Exercise aim: Among the lines of data below, reproduce only those from the one with "This screenshot has height=810, width=1440." through the one with "Given: Select the No proxy radio option", exactly as they stand, both ends included.

Stored data:
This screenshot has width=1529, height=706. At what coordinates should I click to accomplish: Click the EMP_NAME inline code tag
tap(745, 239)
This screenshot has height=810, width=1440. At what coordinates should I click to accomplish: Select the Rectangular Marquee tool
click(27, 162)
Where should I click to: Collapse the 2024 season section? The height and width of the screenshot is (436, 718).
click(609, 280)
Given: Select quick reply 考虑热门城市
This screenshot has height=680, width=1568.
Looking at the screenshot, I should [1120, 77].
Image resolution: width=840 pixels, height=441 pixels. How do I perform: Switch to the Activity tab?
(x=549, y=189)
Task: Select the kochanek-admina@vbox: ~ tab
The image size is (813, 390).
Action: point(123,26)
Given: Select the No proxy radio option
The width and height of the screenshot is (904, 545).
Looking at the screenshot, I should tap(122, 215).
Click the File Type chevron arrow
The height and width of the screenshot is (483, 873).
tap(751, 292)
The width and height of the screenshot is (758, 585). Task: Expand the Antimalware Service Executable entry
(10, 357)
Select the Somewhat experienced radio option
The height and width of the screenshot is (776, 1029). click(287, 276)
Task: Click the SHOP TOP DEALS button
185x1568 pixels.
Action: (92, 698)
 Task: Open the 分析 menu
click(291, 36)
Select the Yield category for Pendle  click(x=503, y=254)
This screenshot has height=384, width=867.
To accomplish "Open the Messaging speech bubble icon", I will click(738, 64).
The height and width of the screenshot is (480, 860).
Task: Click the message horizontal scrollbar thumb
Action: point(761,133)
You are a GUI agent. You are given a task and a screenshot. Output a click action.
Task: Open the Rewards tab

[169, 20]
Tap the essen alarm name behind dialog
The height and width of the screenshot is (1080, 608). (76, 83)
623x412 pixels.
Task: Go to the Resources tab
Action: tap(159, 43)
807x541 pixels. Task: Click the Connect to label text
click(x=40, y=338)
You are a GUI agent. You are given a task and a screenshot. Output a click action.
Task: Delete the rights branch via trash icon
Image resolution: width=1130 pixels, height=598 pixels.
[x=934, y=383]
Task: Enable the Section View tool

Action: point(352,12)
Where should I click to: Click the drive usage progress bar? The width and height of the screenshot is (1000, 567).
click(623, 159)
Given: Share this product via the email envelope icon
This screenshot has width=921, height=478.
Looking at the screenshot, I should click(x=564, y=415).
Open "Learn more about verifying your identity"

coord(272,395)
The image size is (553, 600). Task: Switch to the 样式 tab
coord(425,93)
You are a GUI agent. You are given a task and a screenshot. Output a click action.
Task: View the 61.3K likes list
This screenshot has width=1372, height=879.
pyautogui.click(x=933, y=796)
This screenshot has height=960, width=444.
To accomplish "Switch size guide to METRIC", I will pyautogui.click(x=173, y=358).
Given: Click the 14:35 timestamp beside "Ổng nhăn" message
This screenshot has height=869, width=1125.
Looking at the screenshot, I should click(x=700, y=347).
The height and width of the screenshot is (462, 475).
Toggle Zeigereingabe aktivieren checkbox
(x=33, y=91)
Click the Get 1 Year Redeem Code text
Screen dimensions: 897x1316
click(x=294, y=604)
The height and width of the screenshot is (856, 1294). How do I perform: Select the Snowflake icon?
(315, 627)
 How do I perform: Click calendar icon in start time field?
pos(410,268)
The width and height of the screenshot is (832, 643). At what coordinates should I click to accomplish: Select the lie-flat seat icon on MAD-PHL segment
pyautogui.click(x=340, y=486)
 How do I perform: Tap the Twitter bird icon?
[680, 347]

Your response:
This screenshot has height=810, width=1440. At what coordinates should I click to accomplish: Select the Rectangular Marquee tool
click(27, 162)
Where should I click to: Collapse the 2024 season section? The height and width of the screenshot is (436, 718).
click(609, 280)
Given: Select quick reply 考虑热门城市
This screenshot has height=680, width=1568.
Looking at the screenshot, I should [1120, 77].
Image resolution: width=840 pixels, height=441 pixels. How do I perform: Switch to the Activity tab?
(x=549, y=189)
Task: Select the kochanek-admina@vbox: ~ tab
The image size is (813, 390).
Action: point(123,26)
Given: Select the No proxy radio option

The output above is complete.